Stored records

-- Opening Marker --

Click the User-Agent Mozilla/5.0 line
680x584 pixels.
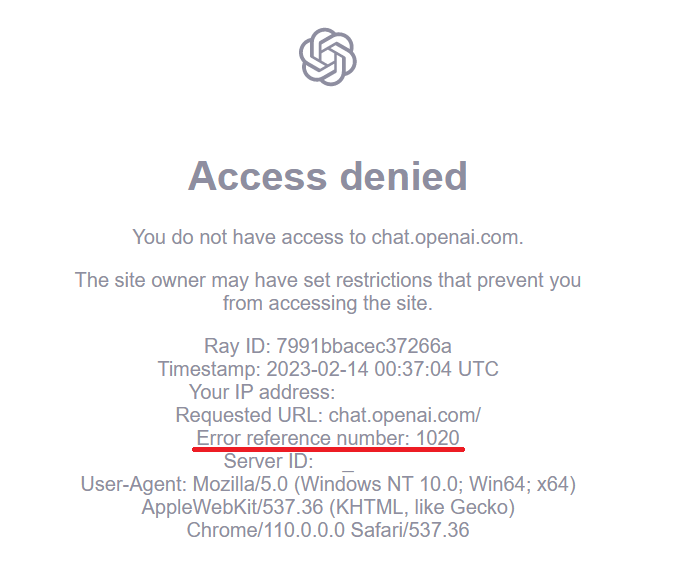point(328,484)
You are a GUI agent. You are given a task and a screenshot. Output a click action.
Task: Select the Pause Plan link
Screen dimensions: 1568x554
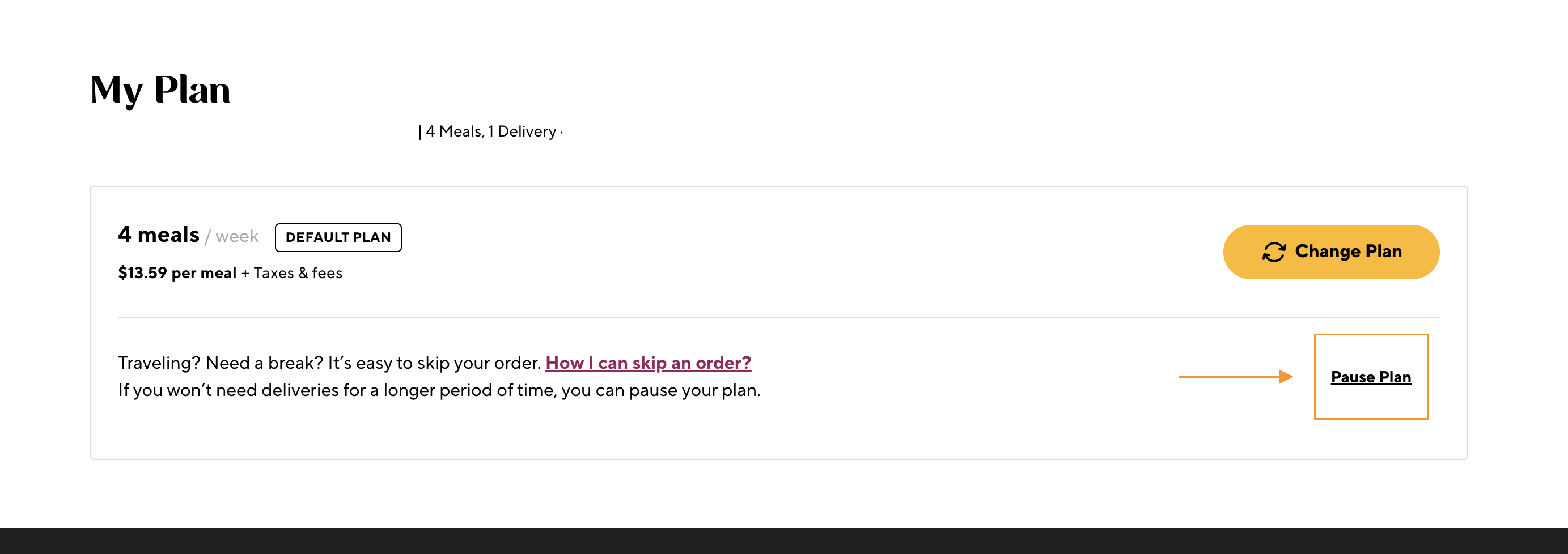(x=1370, y=377)
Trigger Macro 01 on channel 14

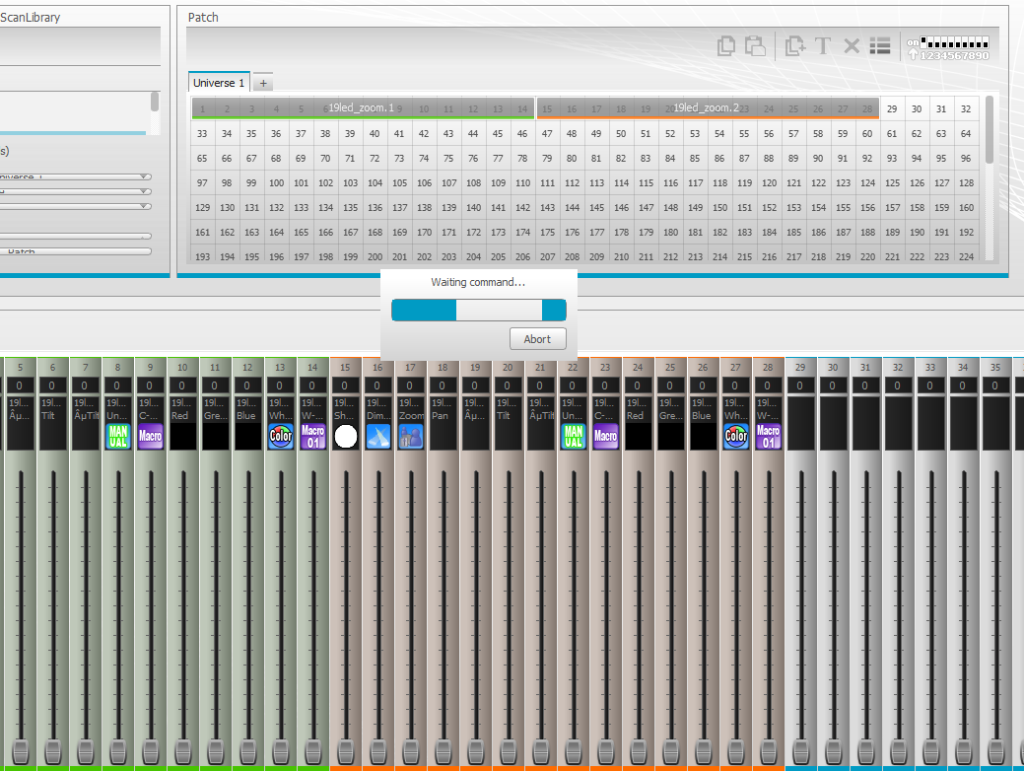pyautogui.click(x=313, y=436)
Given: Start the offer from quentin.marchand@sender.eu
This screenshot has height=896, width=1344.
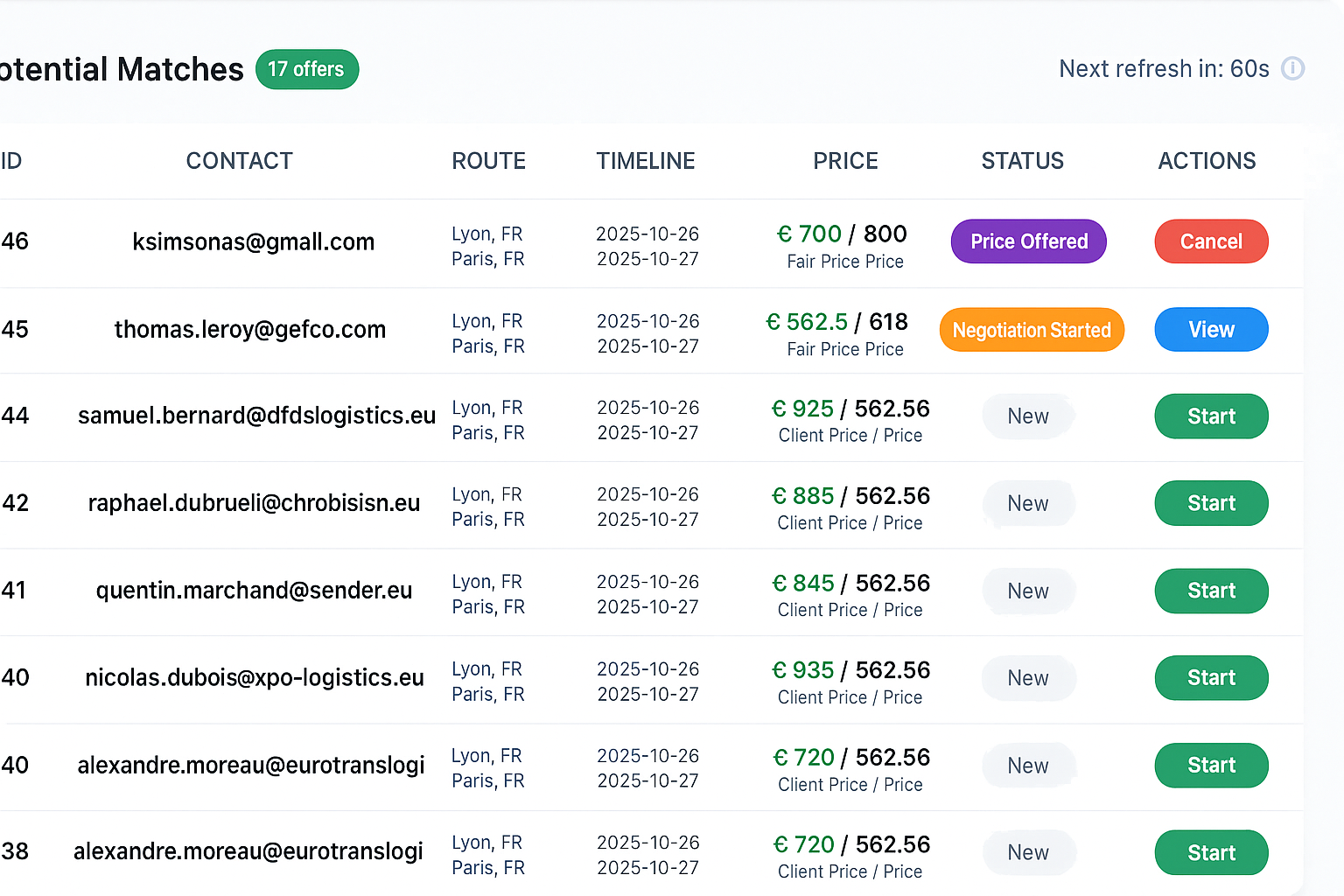Looking at the screenshot, I should [x=1211, y=591].
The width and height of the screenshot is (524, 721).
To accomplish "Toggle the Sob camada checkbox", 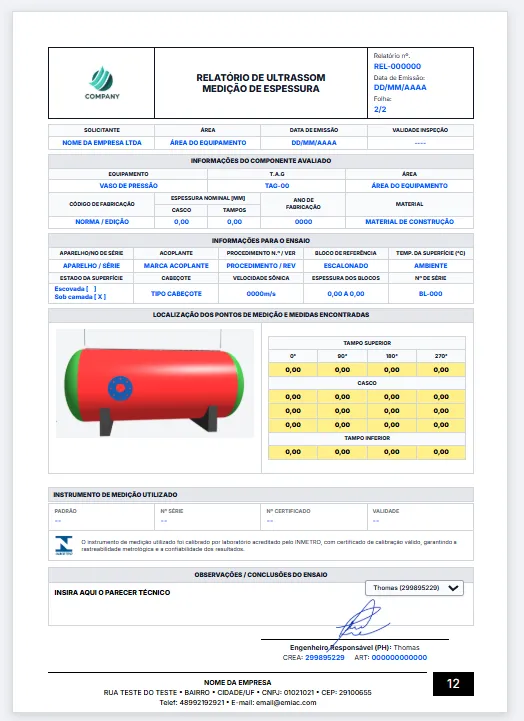I will 100,297.
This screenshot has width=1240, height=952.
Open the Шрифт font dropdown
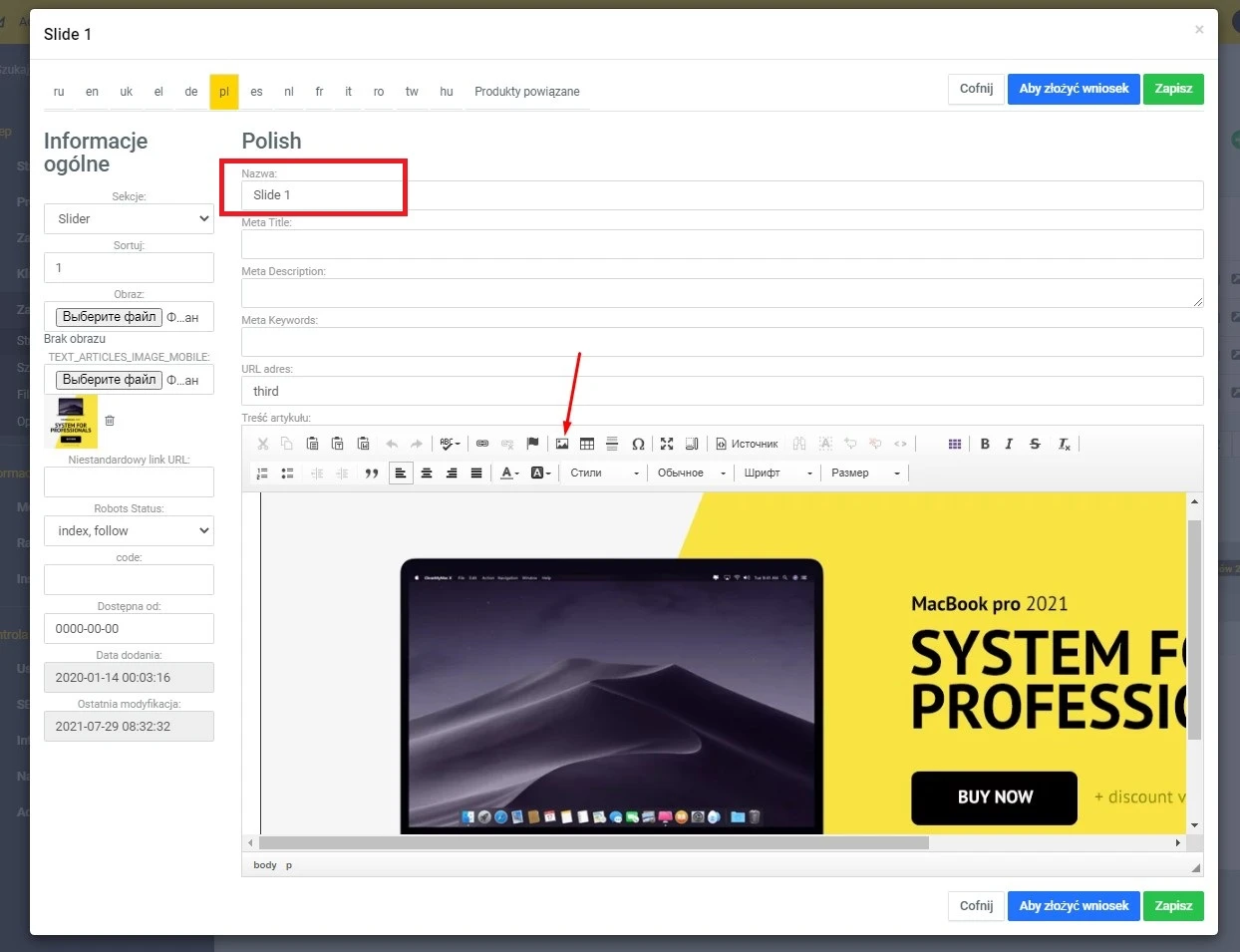[x=777, y=473]
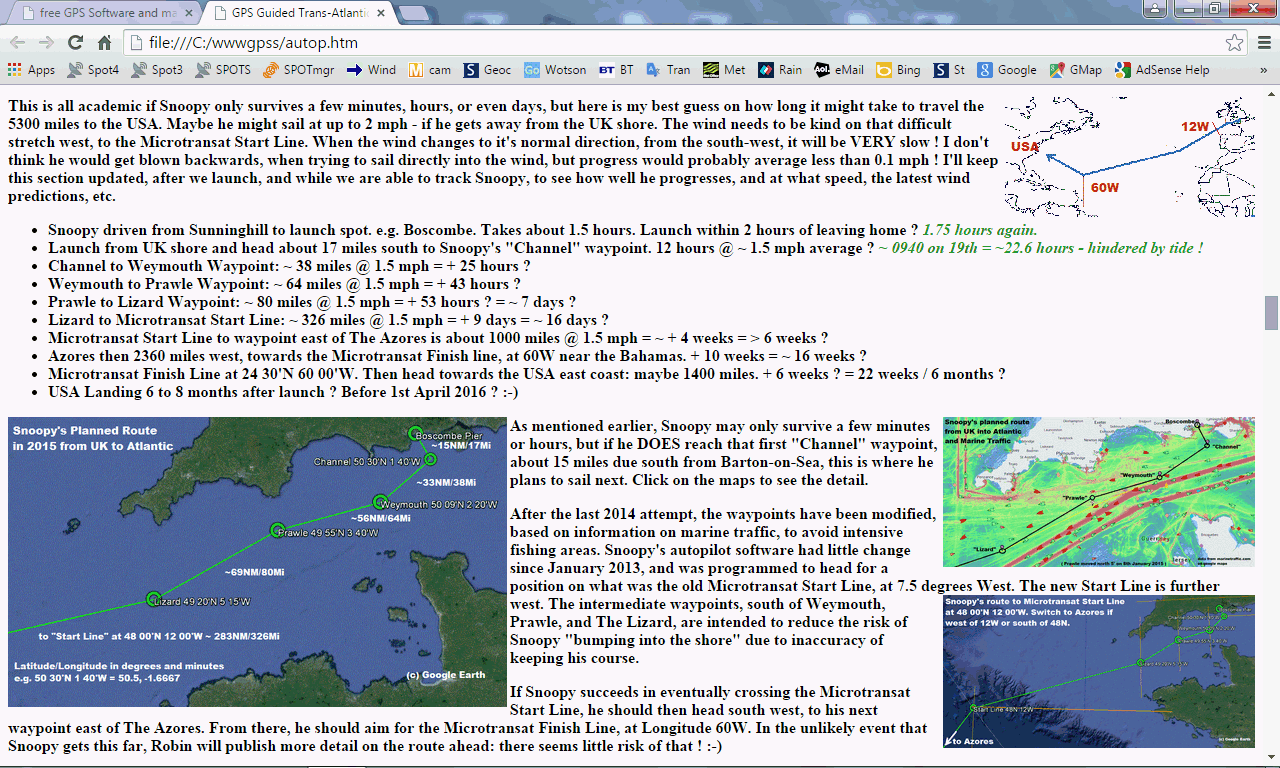
Task: Go to the home page icon
Action: pyautogui.click(x=104, y=43)
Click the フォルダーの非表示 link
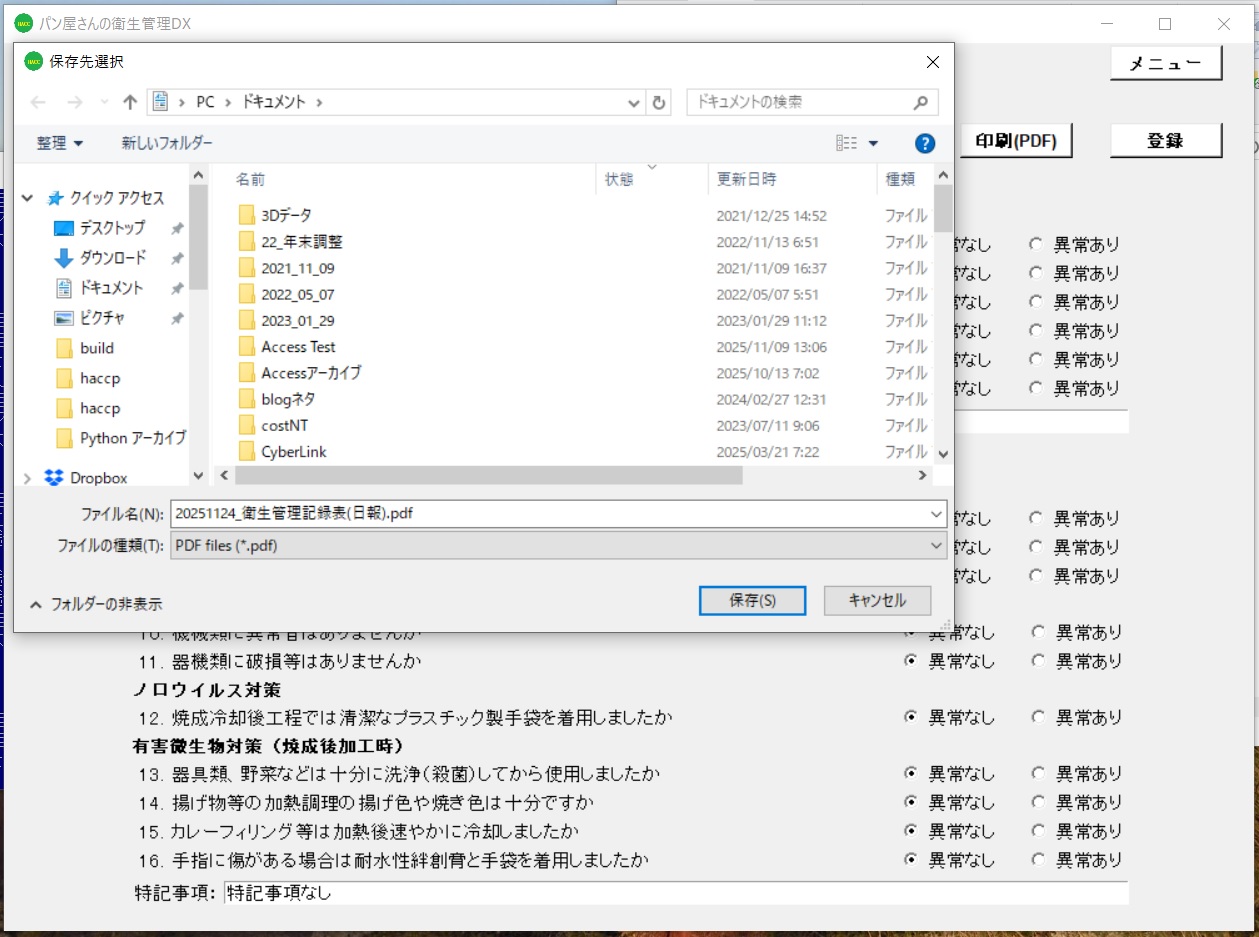Viewport: 1259px width, 937px height. click(x=100, y=602)
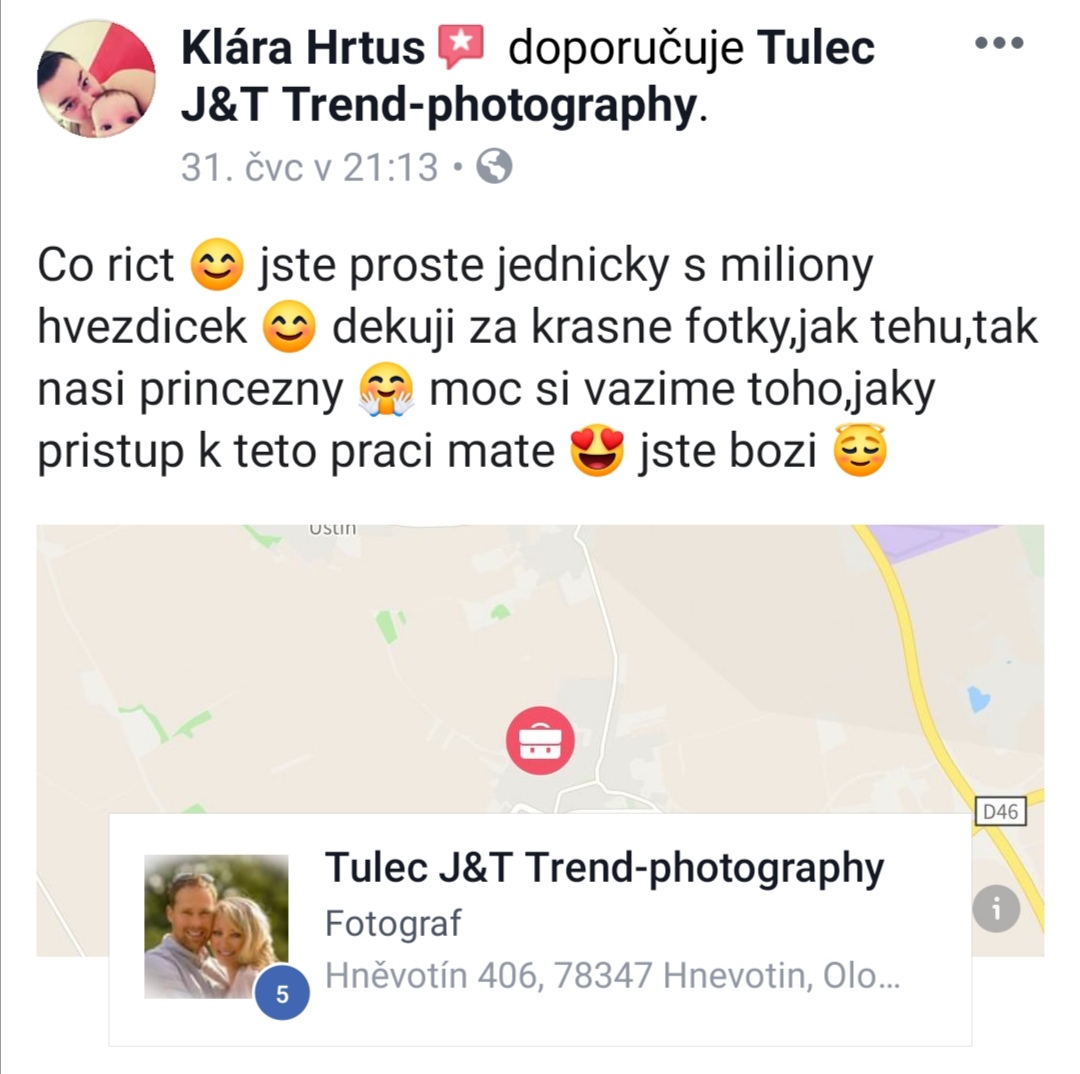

-- Closing Marker --

*EXERCISE*
Return exactly the lines from the line with "This screenshot has width=1240, height=952." through the last line of the data above, both included; pictures do not go in the answer.

*RESPONSE TO THIS TASK*
This screenshot has width=1240, height=952.
Open the Шрифт font dropdown
[x=777, y=473]
Task: Go to the home page icon
Action: pyautogui.click(x=104, y=43)
Click the フォルダーの非表示 link
Viewport: 1259px width, 937px height. click(x=100, y=602)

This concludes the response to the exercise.